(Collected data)
────────────────────────────────────────

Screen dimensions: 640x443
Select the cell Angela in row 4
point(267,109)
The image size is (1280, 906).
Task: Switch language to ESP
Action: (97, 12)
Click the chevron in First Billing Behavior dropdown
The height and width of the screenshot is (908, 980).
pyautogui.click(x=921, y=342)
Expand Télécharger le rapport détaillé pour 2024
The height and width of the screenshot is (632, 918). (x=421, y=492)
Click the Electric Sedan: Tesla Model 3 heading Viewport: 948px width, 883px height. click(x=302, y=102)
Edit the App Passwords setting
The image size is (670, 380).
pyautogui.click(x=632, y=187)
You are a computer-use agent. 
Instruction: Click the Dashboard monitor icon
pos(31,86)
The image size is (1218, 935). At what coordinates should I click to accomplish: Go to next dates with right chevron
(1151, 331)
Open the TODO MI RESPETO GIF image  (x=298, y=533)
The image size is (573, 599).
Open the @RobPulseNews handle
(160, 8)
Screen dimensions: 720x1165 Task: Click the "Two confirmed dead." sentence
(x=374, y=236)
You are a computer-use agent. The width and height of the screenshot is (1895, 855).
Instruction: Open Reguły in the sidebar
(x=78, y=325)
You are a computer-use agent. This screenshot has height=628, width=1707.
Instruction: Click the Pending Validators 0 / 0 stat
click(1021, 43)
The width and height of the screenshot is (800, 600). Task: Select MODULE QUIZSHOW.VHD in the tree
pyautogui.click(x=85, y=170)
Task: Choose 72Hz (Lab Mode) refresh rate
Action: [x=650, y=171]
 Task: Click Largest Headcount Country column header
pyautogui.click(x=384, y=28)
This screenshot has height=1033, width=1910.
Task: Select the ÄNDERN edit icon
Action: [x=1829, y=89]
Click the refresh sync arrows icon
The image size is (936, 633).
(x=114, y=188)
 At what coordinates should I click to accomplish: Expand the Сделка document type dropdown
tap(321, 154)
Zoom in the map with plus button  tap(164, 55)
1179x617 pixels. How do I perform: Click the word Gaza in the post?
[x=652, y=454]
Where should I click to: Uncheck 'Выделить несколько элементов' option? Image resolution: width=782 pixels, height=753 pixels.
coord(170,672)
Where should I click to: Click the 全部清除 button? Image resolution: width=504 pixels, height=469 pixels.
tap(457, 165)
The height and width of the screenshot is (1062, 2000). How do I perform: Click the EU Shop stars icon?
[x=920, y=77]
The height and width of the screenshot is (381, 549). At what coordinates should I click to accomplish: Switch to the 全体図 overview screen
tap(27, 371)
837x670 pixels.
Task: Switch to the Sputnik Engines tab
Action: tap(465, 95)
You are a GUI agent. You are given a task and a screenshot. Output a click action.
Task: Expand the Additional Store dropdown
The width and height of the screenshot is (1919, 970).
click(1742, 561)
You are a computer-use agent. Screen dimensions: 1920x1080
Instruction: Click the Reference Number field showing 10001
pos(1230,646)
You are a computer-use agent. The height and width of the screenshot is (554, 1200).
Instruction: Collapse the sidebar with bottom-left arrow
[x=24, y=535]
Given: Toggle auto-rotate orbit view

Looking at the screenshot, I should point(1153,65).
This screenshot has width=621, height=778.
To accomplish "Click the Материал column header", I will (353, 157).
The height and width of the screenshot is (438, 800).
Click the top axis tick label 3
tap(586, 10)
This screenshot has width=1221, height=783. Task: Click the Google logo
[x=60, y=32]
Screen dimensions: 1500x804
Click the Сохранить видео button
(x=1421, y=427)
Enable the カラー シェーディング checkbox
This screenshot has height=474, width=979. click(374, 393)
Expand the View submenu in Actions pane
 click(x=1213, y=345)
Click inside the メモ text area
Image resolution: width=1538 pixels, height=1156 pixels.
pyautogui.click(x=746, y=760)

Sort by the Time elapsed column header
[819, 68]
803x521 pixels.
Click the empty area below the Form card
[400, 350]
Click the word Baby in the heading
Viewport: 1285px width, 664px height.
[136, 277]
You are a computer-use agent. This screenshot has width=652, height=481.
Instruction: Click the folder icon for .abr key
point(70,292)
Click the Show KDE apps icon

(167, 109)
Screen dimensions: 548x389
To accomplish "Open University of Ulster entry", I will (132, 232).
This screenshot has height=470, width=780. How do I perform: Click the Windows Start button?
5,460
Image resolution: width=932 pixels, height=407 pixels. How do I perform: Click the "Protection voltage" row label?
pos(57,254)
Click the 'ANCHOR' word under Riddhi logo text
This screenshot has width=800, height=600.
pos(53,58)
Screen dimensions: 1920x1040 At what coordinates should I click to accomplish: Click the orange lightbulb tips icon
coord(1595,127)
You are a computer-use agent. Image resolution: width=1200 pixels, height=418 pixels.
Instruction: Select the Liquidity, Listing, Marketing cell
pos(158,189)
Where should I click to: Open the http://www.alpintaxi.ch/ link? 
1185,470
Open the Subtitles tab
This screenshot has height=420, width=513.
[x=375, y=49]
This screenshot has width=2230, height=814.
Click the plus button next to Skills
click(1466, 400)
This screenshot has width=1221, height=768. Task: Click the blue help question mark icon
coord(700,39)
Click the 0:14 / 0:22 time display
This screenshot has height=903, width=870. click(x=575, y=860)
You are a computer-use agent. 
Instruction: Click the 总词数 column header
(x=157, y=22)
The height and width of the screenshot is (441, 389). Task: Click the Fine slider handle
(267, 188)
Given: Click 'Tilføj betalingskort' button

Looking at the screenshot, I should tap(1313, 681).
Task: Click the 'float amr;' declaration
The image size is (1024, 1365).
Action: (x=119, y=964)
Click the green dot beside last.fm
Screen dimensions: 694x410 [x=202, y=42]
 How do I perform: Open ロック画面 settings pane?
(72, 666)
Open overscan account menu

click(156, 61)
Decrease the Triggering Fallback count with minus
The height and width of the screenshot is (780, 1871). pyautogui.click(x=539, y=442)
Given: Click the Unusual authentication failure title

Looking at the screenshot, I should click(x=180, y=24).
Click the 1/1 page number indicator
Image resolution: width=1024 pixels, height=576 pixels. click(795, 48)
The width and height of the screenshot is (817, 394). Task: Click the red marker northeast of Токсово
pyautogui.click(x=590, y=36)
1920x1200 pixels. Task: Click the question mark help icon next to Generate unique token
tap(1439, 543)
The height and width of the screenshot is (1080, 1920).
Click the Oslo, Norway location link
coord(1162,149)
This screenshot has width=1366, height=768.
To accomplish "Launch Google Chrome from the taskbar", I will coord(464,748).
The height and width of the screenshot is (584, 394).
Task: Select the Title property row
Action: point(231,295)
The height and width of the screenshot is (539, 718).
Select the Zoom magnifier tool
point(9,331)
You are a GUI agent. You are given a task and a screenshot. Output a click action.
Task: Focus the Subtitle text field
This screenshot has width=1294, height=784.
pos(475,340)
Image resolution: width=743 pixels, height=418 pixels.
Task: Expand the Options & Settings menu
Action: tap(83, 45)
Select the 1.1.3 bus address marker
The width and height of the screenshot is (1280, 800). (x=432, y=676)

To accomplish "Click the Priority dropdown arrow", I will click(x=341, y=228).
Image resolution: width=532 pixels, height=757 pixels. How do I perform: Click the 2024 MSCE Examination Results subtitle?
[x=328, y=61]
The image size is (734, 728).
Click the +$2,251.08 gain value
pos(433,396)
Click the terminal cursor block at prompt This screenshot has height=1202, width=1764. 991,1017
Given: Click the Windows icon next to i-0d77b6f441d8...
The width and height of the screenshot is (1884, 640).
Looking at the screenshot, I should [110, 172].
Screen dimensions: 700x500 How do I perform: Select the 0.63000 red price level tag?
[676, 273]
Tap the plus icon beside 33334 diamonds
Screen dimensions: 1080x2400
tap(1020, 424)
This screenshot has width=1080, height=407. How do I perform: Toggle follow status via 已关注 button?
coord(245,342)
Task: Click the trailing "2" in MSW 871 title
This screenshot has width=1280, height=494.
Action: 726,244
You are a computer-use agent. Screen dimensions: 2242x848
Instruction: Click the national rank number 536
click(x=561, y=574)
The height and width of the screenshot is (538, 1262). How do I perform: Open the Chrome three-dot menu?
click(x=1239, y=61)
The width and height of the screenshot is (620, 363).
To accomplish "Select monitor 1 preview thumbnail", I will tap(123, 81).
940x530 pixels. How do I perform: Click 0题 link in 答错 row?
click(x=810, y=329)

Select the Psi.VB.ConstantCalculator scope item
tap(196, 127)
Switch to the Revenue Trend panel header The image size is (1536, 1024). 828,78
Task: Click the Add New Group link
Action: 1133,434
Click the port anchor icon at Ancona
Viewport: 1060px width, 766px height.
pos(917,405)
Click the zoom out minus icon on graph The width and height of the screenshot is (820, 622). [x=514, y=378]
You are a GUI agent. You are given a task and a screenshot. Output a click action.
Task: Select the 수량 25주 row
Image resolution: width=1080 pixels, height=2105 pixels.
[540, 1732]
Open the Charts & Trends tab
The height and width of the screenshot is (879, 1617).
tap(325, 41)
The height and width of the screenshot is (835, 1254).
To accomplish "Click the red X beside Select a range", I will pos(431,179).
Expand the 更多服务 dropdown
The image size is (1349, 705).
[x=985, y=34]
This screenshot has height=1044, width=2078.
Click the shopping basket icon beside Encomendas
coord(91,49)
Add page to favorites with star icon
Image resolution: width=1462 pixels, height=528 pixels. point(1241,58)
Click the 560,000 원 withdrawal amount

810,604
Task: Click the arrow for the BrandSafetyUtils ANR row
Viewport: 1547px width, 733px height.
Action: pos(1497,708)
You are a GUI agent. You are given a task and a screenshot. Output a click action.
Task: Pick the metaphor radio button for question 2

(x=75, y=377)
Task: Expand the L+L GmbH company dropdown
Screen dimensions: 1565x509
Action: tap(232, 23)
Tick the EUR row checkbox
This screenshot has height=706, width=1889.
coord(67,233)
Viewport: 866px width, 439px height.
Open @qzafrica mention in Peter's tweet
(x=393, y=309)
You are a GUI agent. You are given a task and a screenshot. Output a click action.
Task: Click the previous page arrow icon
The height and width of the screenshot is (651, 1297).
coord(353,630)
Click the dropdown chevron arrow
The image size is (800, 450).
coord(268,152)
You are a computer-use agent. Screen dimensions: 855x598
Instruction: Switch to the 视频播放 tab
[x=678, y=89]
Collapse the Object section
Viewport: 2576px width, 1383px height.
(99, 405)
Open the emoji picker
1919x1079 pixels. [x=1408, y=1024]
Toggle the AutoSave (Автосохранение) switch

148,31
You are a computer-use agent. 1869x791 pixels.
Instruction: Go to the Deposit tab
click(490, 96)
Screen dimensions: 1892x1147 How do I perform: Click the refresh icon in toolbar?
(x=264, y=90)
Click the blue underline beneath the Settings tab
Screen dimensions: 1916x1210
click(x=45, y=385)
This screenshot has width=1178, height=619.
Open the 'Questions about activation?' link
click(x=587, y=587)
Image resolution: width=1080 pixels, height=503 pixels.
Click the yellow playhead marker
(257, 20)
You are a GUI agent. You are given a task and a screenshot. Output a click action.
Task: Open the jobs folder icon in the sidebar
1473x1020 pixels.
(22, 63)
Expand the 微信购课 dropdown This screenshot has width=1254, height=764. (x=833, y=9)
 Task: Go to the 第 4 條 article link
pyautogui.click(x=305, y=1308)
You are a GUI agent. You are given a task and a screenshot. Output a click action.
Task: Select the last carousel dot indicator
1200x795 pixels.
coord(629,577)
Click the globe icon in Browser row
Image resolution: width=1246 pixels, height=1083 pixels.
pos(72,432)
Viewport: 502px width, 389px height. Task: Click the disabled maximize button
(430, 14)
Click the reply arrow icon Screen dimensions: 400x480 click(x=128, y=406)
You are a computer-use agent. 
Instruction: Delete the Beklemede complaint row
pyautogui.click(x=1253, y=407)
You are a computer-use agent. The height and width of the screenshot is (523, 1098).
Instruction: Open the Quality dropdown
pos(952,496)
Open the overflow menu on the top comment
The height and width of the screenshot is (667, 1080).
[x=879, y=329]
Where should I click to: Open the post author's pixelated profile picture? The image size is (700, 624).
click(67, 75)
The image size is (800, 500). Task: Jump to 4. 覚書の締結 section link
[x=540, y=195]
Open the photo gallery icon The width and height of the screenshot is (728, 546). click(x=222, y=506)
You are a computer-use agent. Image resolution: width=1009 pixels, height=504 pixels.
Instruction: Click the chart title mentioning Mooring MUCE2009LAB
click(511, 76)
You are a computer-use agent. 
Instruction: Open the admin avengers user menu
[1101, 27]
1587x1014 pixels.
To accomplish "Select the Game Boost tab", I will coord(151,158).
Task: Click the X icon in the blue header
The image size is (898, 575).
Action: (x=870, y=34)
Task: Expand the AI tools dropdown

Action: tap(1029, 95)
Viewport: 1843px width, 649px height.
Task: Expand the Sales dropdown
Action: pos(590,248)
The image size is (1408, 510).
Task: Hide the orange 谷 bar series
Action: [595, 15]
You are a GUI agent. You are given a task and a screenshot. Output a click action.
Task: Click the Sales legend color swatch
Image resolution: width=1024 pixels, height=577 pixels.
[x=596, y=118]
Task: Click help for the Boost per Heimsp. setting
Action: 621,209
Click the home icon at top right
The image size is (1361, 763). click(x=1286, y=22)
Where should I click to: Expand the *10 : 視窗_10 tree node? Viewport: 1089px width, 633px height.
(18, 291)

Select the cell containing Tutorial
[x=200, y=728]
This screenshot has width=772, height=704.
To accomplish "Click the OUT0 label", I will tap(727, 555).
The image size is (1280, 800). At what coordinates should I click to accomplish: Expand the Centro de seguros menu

────────────────────────────────────────

ASSIGNMENT: Of the records above, copy each line that includes "heading".

SOLUTION:
Click the Electric Sedan: Tesla Model 3 heading Viewport: 948px width, 883px height. click(x=302, y=102)
Click the word Baby in the heading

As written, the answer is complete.